Could you not leverage the repository to make your platform specific
packages for those that wanted to use platform specific packagers?
Well, there is more to packaging than downloading the binaries ;)
You should also want to be able to verify the integrity of the files, to rebuild the binaries if necessary, to uninstall no longer needed packages, to update packages, etc.
Well, why do assume that we don't want the same thing? We in fact do, but we want something that is not specifically targeted at one particular OS. Having use an OS specific repository might possibly be an option but I would never advocate it being the default. That's just not going to happen.
An option is good enough, I guess. If necessary, it can still be made the default on maven packaged for that OS ;)
I'm glad to see that we want to achieve similar goals, and I hope we can learn from each other's efforts.
Maven is a useful build tool. It's also a very nice site-generation system, and probably a few more things that I haven't caught up reading about yet. OTOH, it's not a replacement for a package management system like rpm, urpmi, or dpkg, as far as I can tell.
That's not something we ever tried to solve. And I'm willing to bet it's something the vast majority of Java developers don't think about because they don't use Java packages bundled up in RPMs or the like.
Which is somewhat sad, as using package management can solve quite a few problems with respect to versioning, etc. But you know that already ;)
I think there is some room for cooperation (and interesting dialogue) between the various java packaging projects and Maven developers. They all try to solve the 'satisfying dependencies' problem, for example.
Yes, but we are trying to do it in non-platform specific way.
Sure. Nevertheless, you too may have to face platform specific aspects, eventually, like slight incompatibilities between Sun's compliant JDK implementations, or different file layouts in compliant JDKs, etc. Others have started out like that, and got there before ;)
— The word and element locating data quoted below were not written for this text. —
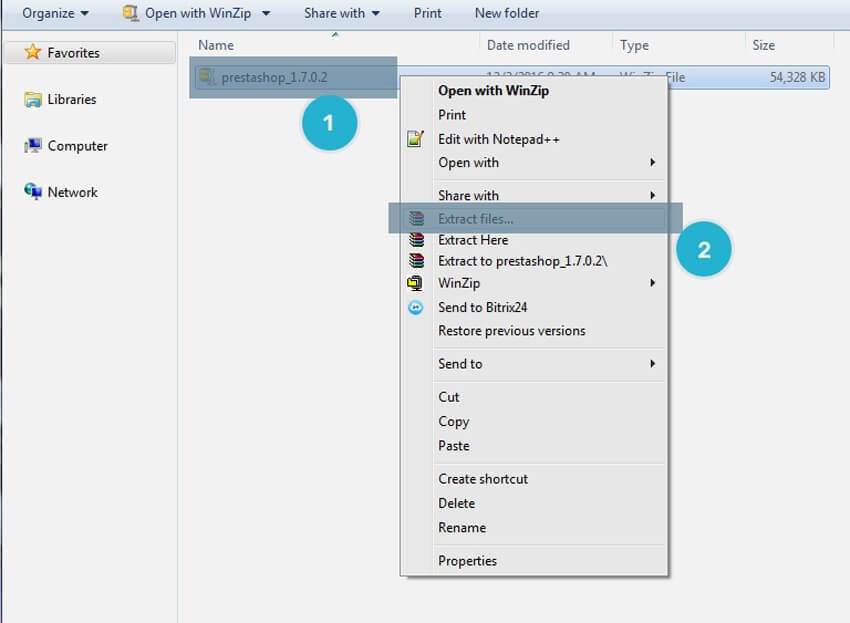
Task: Click the WinRAR icon beside Extract Here
Action: [416, 240]
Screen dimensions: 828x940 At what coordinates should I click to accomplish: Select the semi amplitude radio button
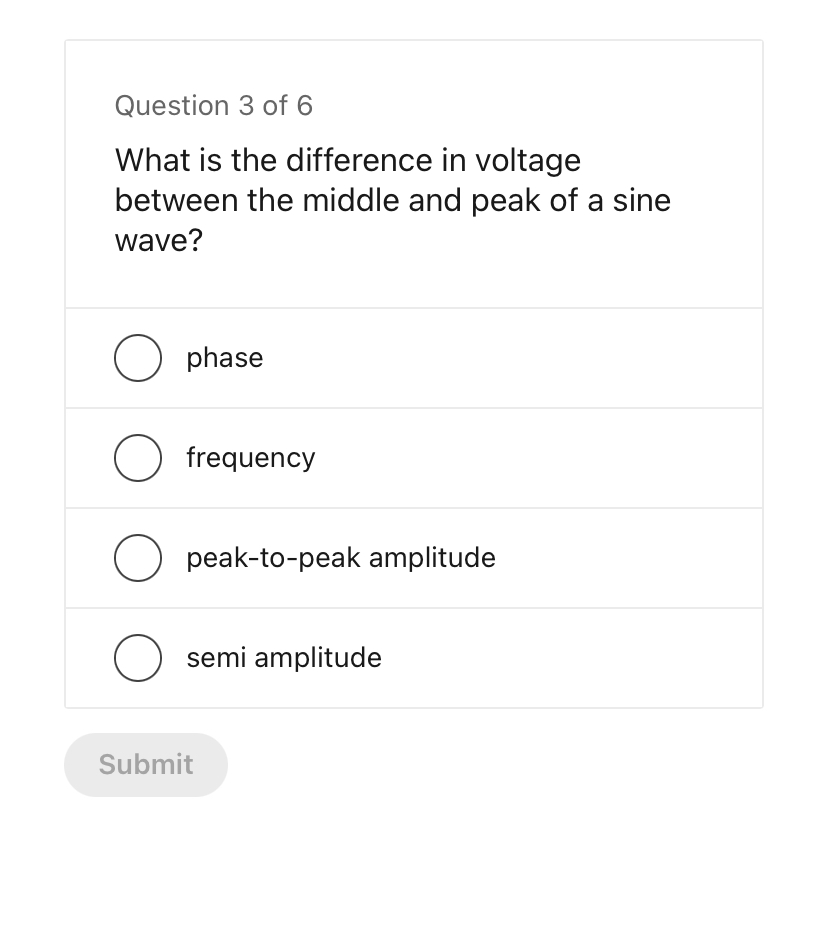click(138, 658)
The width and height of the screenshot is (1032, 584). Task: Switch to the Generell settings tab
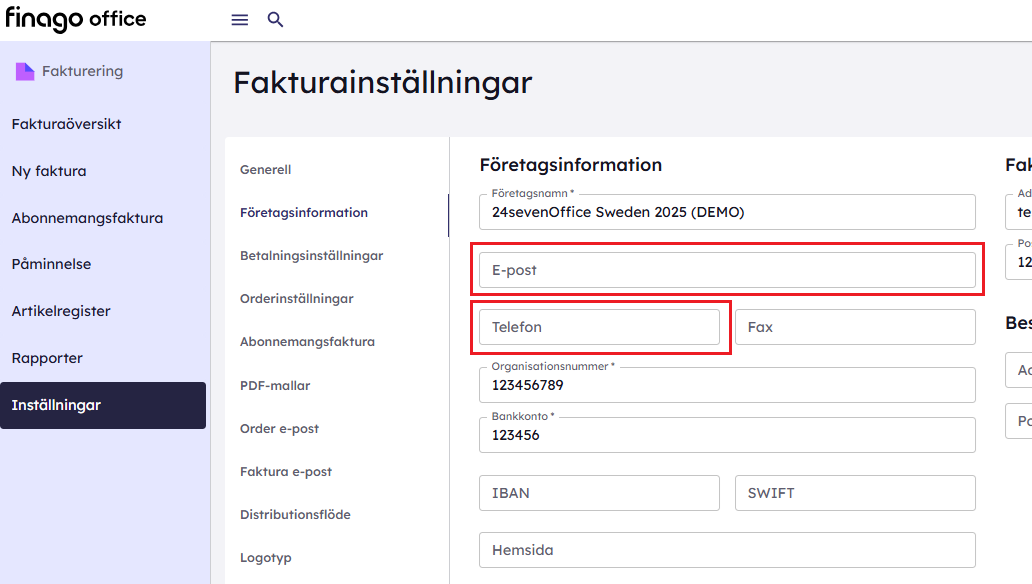[265, 170]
Well, one of the things we both can agree upon very easily is that checking in artifacts into CVS is a bad idea. That's like checking in object files.
Yes, but that was generally the practice before Maven came along. No large segment of the Java developer population was using native Java packages are probably still aren't and probably won't in future I would wager.
You have a high probability of being right ;)
But if native packaging efforts suceed in solving the problems they are working on, I'd bet on developers of Unix-ish systems using native package management rather than a non-intergrated solution. Which would turn Maven into another Windows-nieche solution, along with executable installers and so on. But it surely is a comfortable nieche ;)
What benefit is there to general, non-platform specific development in using OS specific repositories of Java packages?
We are obviously coming from different ends of the spectrum but I'm not convinced there is any benefit at all. If Maven had to deal with Linux type packaging systems, which are numerous, and ports like systems on BSD and then Windows and whatever else that would nullify the essential benefit of Maven which is to make cross-platform development easier.
Basically, you let the people who understand the peculiar aspects of their platform look at the code, and fix it *if necessary*, instead of relying on a bunch of guys who may have never heard of the platform to fix their java code to run on it ;)
Note the 'if necessary' bit! In an ideal world it would never be necessary, but (as I've tried to show in this mail), the world is not always very close to the ideal. In those cases, I don't believe that the centralized approach can work very well.
Oh, and thank you very much for providing very interesting food for thought. I hope you enjoy this discussion as much as I do.